Kisah-Kisah dari Konferensi
Belajar untuk Menjadi Patuh
Dari “Kepatuhan Mendatangkan Berkat,” Liahona, Mei 2013, 89–90.
Ketika saya sedang tumbuh, setiap musim panas dari awal Juli hingga awal September, keluarga saya tinggal di pondok kami di Vivian Park di Provo Canyon [Ngarai Provo] di Utah.
Salah seorang teman terbaik saya selama masa-masa tanpa kekhawatiran itu di ngarai adalah Danny Larsen, yang keluarganya juga memiliki pondok di Vivian Park. Setiap hari dia dan saya menjelajahi firdaus anak lelaki ini, memancing di kali dan sungai, mengumpulkan bebatuan dan harta lainnya, mendaki, memanjat, dan sekadar menikmati setiap menit dari setiap jam dari setiap hari.
Suatu pagi Danny dan saya memutuskan kami ingin mengadakan api unggun malam itu dengan semua teman ngarai kami.

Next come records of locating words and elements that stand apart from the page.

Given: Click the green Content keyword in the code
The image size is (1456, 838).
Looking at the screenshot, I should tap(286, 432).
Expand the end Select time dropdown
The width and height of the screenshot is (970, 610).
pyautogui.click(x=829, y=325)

Kami hanya perlu membersihkan suatu tempat di padang dekat sana di mana kami semua bisa berkumpul. Rerumputan bulan Juni yang menyelimuti padang telah menjadi kering dan menusuk, yang menjadikan padang tersebut tidak cocok untuk tujuan kami. Kami mulai mencabuti rumput-rumput yang tinggi, rencananya untuk membersihkan daerah yang luas, yang berbentuk lingkaran. Kami menarik dan menyentak dengan segenap daya kami, tetapi yang bisa kami dapatkan hanyalah genggaman-genggaman kecil rerumputan yang bandel. Kami tahu tugas ini akan menghabiskan seluruh hari, dan energi serta antusias kami telah mulai meredup.
Kemudian apa yang saya pikir merupakan solusi yang tepat datang ke dalam benak usia delapan tahun saya. Saya berkata kepada Danny, “Yang perlu kita lakukan hanyalah membakar rumput-rumput ini. Kita bakar saja sebuah lingkaran di tengah-tengah rerumputan!” Dia segera sepakat, dan saya berlari ke pondok kami untuk mendapatkan beberapa batang korek api.
Agar jangan ada di antara Anda yang berpikir bahwa di usia semuda delapan tahun kami diperkenankan untuk menggunakan korek api, saya ingin menyatakan bahwa baik Danny maupun saya dilarang menggunakannya tanpa pengawasan orang dewasa. Kami berdua telah diperingatkan berulang kali mengenai bahayanya api. Namun, saya tahu di mana keluarga saya menyimpan korek api, dan kami perlu membersihkan padang itu. Tanpa berpikir dua kali, saya lari ke pondok kami dan mengambil beberapa batang korek api, memastikan tidak seorang pun melihatnya. Saya menyembunyikannya dengan cepat dalam salah satu saku saya.
Kembali ke Danny saya berlari, bersemangat karena di saku saya memiliki solusi bagi masalah kami. Saya ingat berpikir bahwa apinya hanya akan membakar sejauh yang kami inginkan dan kemudian secara ajaib akan mati sendiri.
Saya menggesekkan sebatang korek di batu dan menyebabkan rumput kering bulan Juni tersebut terbakar. Itu menyala seolah telah diguyur dengan bensin. Awalnya Danny dan saya senang sewaktu kami menyaksikan rerumputannya menghilang, tetapi segera jelaslah bahwa apinya tidak akan mati sendiri. Kami panik sewaktu kami sadar bahwa tidak ada yang dapat kami lakukan untuk menghentikannya. Api yang berkobar mulai mengikuti rerumputan liar menaiki sisi gunung, membahayakan pohon-pohon cemara dan segala yang lain di jalurnya.
Akhirnya kami tidak memiliki pilihan kecuali untuk lari mencari bantuan. Segera semua pria dan wanita yang ada di Vivian Park bergegas kian kemari dengan karung-karung basah, memukuli api dalam upaya untuk memadamkannya. Setelah beberapa jam bara terakhir yang tersisa pun padam. Pohon-pohon cemara yang tua telah diselamatkan, seperti juga rumah-rumah yang pada akhirnya akan dicapai oleh api tersebut.
Danny dan saya mempelajari beberapa pelajaran yang sulit tetapi penting hari itu—dimana yang tidak kalah penting darinya adalah pentingnya kepatuhan.
Ada peraturan dan hukum untuk membantu memastikan keamanan jasmani kita. Begitu pula, Tuhan telah menyediakan garis pedoman dan perintah untuk membantu memastikan keamanan rohani kita agar kita dapat dengan berhasil menavigasi keberadaan fana yang sering kali berbahaya ini dan kembali pada akhirnya kepada Bapa Surgawi kita.